(Data items)
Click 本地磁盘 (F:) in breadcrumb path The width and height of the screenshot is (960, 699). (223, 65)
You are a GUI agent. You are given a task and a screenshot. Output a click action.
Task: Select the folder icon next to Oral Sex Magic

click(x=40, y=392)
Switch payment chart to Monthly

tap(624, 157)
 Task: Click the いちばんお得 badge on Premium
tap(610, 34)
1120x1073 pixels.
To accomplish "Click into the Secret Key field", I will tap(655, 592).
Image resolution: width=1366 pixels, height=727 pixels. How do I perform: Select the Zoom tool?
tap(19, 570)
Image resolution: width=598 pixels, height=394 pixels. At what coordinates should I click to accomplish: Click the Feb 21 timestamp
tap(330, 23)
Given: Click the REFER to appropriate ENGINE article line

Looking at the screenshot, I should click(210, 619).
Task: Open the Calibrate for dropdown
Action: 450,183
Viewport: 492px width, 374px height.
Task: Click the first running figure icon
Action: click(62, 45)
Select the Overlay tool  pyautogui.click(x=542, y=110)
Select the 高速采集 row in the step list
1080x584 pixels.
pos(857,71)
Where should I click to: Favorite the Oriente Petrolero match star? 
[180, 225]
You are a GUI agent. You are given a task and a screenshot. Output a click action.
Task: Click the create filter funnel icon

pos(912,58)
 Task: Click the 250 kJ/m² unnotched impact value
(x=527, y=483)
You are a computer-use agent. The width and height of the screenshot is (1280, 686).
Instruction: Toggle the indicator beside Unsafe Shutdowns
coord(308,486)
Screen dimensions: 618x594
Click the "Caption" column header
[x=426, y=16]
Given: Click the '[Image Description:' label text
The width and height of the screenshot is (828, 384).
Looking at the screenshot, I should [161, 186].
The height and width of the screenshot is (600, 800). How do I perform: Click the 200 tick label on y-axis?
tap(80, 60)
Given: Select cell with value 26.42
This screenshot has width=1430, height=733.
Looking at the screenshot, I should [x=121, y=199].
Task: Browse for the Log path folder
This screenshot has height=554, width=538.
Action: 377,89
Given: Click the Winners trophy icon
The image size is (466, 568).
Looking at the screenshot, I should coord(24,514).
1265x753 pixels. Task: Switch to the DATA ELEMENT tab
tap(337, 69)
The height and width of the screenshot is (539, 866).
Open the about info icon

- Task brief -
Transcribe each record shown above, exactly.

- The answer -
Click 本地磁盘 (F:) in breadcrumb path The width and height of the screenshot is (960, 699). (223, 65)
You are a GUI agent. You are given a task and a screenshot. Output a click action.
Task: Select the folder icon next to Oral Sex Magic

click(x=40, y=392)
Switch payment chart to Monthly

tap(624, 157)
 Task: Click the いちばんお得 badge on Premium
tap(610, 34)
1120x1073 pixels.
To accomplish "Click into the Secret Key field", I will tap(655, 592).
Image resolution: width=1366 pixels, height=727 pixels. How do I perform: Select the Zoom tool?
tap(19, 570)
Image resolution: width=598 pixels, height=394 pixels. At what coordinates should I click to accomplish: Click the Feb 21 timestamp
tap(330, 23)
Given: Click the REFER to appropriate ENGINE article line

Looking at the screenshot, I should click(210, 619).
Task: Open the Calibrate for dropdown
Action: 450,183
Viewport: 492px width, 374px height.
Task: Click the first running figure icon
Action: click(62, 45)
Select the Overlay tool  pyautogui.click(x=542, y=110)
Select the 高速采集 row in the step list
1080x584 pixels.
pos(857,71)
Where should I click to: Favorite the Oriente Petrolero match star? 
[180, 225]
You are a GUI agent. You are given a task and a screenshot. Output a click action.
Task: Click the create filter funnel icon

pos(912,58)
 Task: Click the 250 kJ/m² unnotched impact value
(x=527, y=483)
You are a computer-use agent. The width and height of the screenshot is (1280, 686).
Instruction: Toggle the indicator beside Unsafe Shutdowns
coord(308,486)
Screen dimensions: 618x594
Click the "Caption" column header
[x=426, y=16]
Given: Click the '[Image Description:' label text
The width and height of the screenshot is (828, 384).
Looking at the screenshot, I should [161, 186].
The height and width of the screenshot is (600, 800). How do I perform: Click the 200 tick label on y-axis?
tap(80, 60)
Given: Select cell with value 26.42
This screenshot has width=1430, height=733.
Looking at the screenshot, I should [x=121, y=199].
Task: Browse for the Log path folder
This screenshot has height=554, width=538.
Action: 377,89
Given: Click the Winners trophy icon
The image size is (466, 568).
Looking at the screenshot, I should coord(24,514).
1265x753 pixels. Task: Switch to the DATA ELEMENT tab
tap(337, 69)
The height and width of the screenshot is (539, 866).
Open the about info icon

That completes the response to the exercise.